### WORK TO COMPLETE
Each entry below must be written out exactly, with pictures left out.

━━━ INFORMATION SHOWN

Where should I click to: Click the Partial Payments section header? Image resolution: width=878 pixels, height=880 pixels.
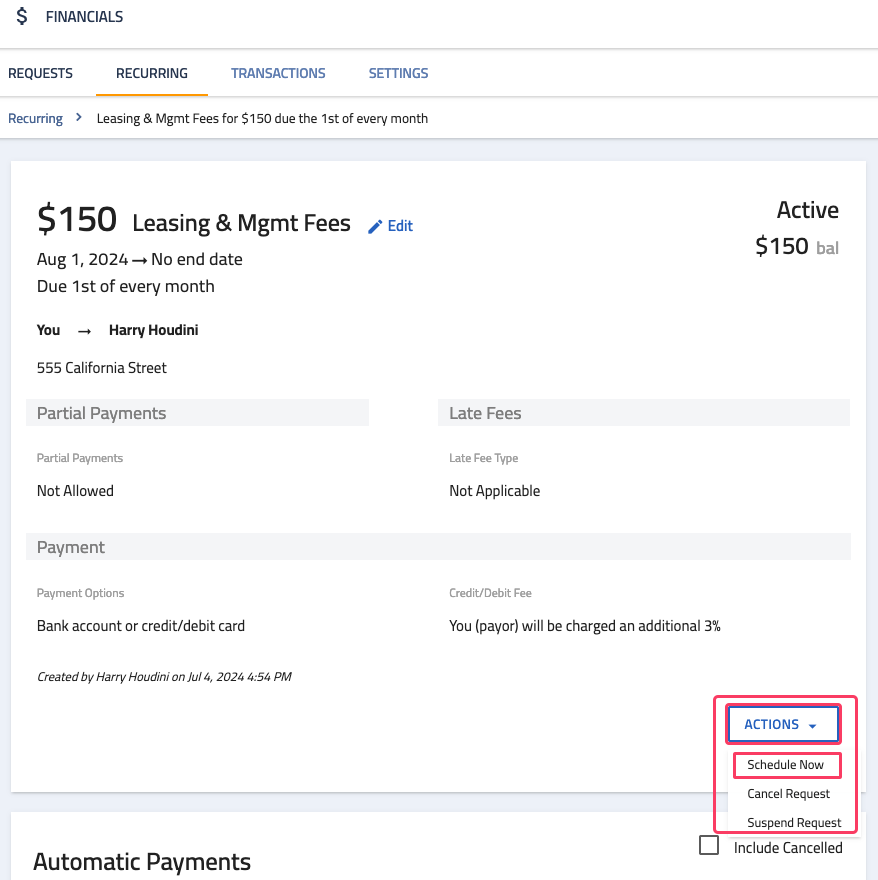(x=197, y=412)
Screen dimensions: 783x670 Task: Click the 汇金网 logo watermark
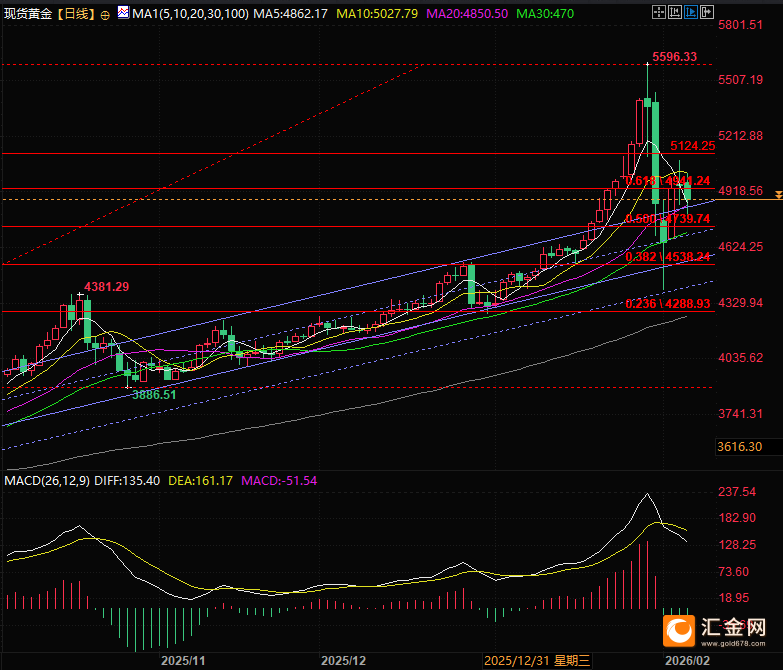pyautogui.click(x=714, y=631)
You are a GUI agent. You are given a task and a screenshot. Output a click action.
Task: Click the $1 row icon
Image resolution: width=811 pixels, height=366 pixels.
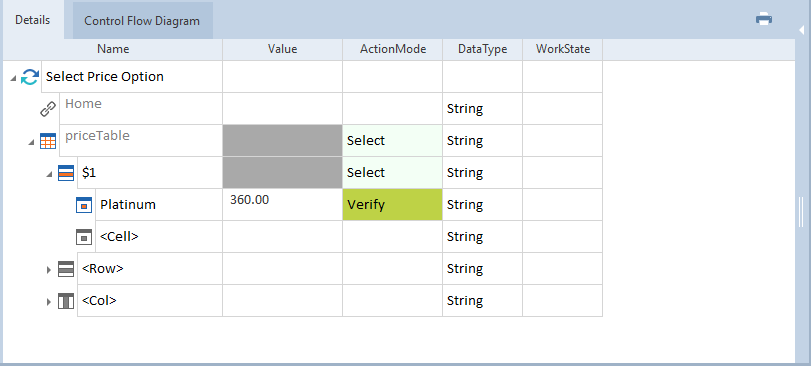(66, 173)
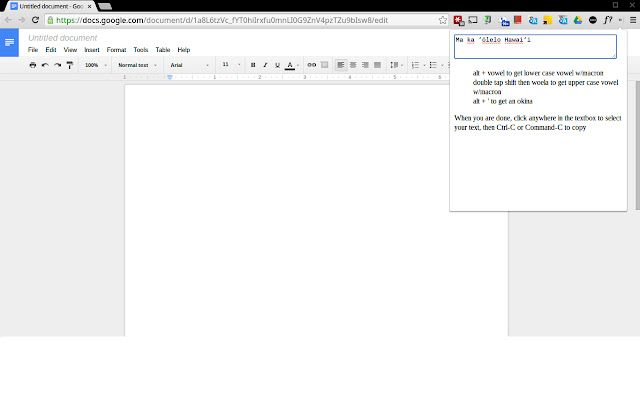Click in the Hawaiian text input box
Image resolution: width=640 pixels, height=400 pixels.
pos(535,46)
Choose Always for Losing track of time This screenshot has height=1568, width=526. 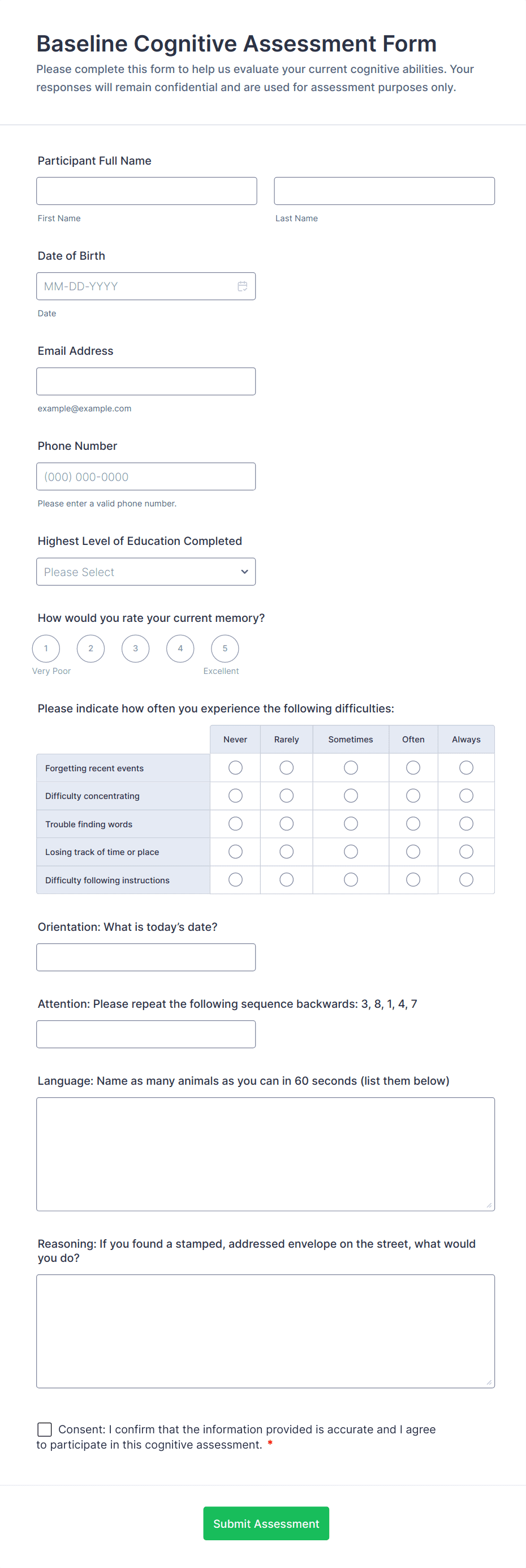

━━━━━━

### RESULT
Where should I click to: Click the Partial Payments section header? Image resolution: width=878 pixels, height=880 pixels.
(x=197, y=412)
Screen dimensions: 783x670 Task: Click the 汇金网 logo watermark
pyautogui.click(x=714, y=631)
You are a GUI agent. You are given a task and a screenshot. Output a click action.
Task: Click the $1 row icon
Image resolution: width=811 pixels, height=366 pixels.
(66, 173)
Click in the Hawaiian text input box
Image resolution: width=640 pixels, height=400 pixels.
pos(535,46)
Choose Always for Losing track of time This screenshot has height=1568, width=526. 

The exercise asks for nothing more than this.